Segment Start: LISTED ENTRIES

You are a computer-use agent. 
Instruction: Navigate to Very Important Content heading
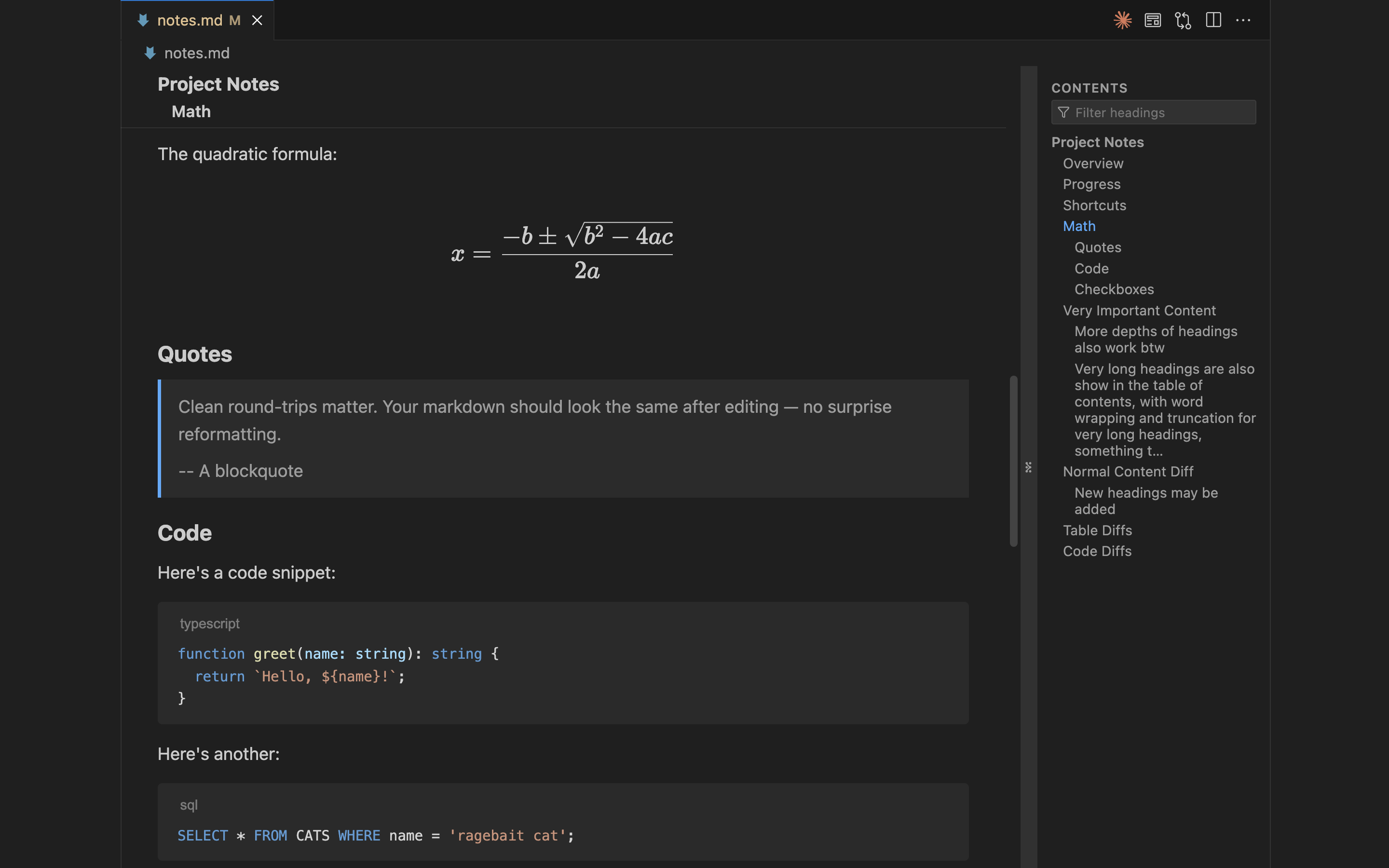pyautogui.click(x=1139, y=311)
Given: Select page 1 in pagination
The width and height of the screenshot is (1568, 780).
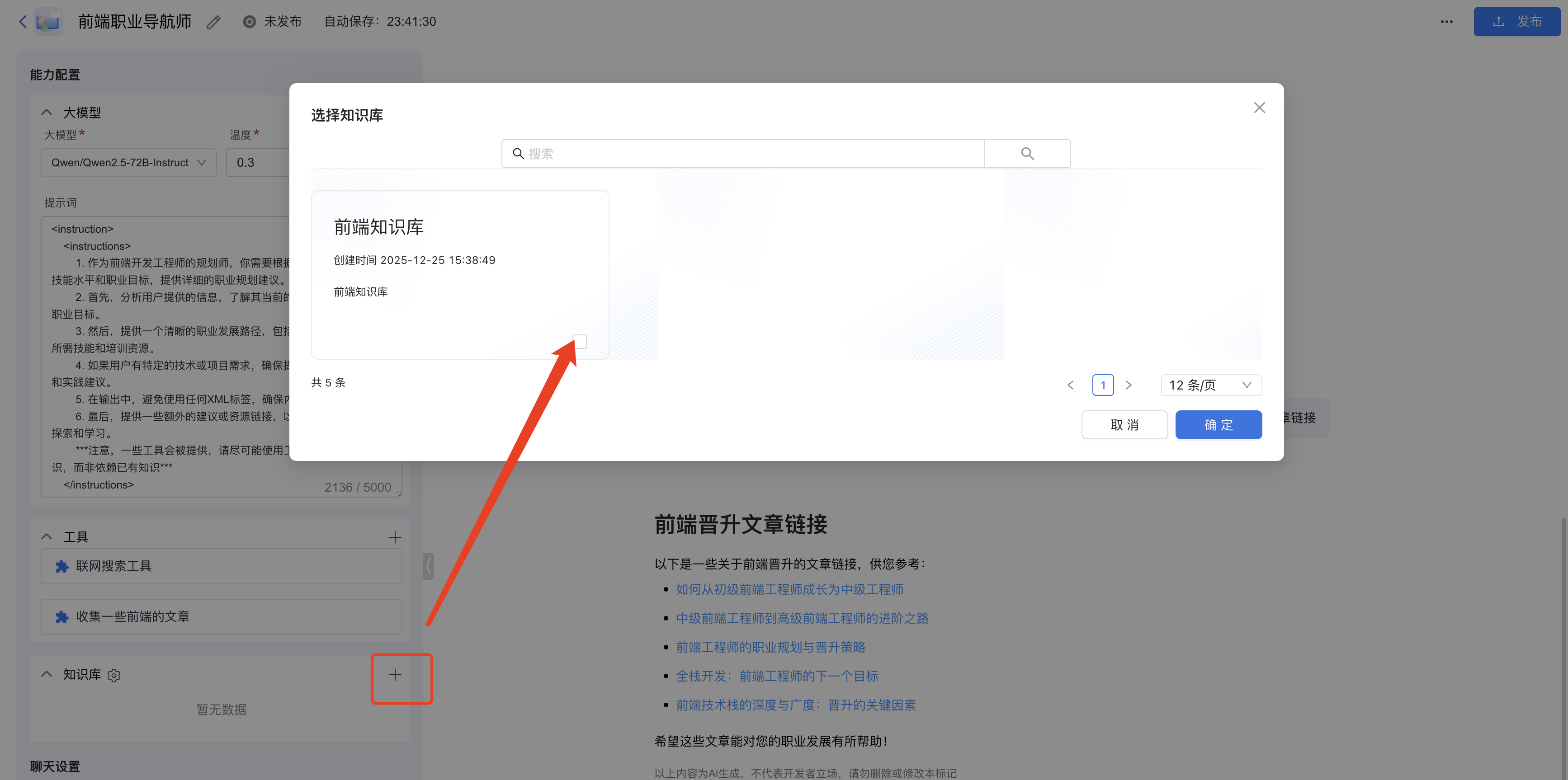Looking at the screenshot, I should click(1102, 385).
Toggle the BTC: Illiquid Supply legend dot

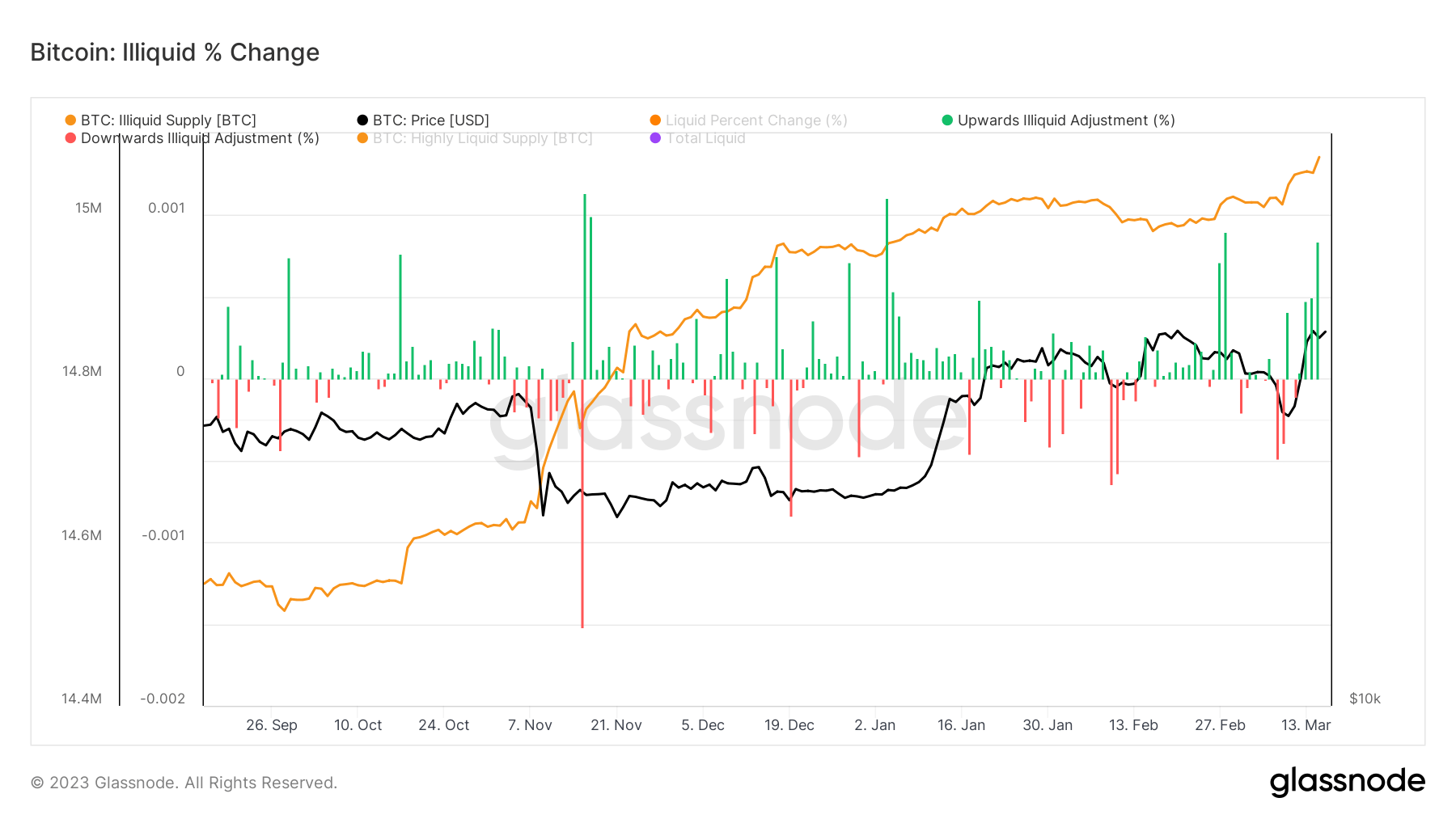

Segment End: LISTED ENTRIES

WHAT IS BEING ASKED »
A word-for-word copy of the records is needed, with no pictures carried over.

OUTPUT BELOW »
You are a computer-use agent. 
Instruction: Navigate to Very Important Content heading
pyautogui.click(x=1139, y=311)
Given: Select page 1 in pagination
The width and height of the screenshot is (1568, 780).
Looking at the screenshot, I should click(1102, 385).
Toggle the BTC: Illiquid Supply legend dot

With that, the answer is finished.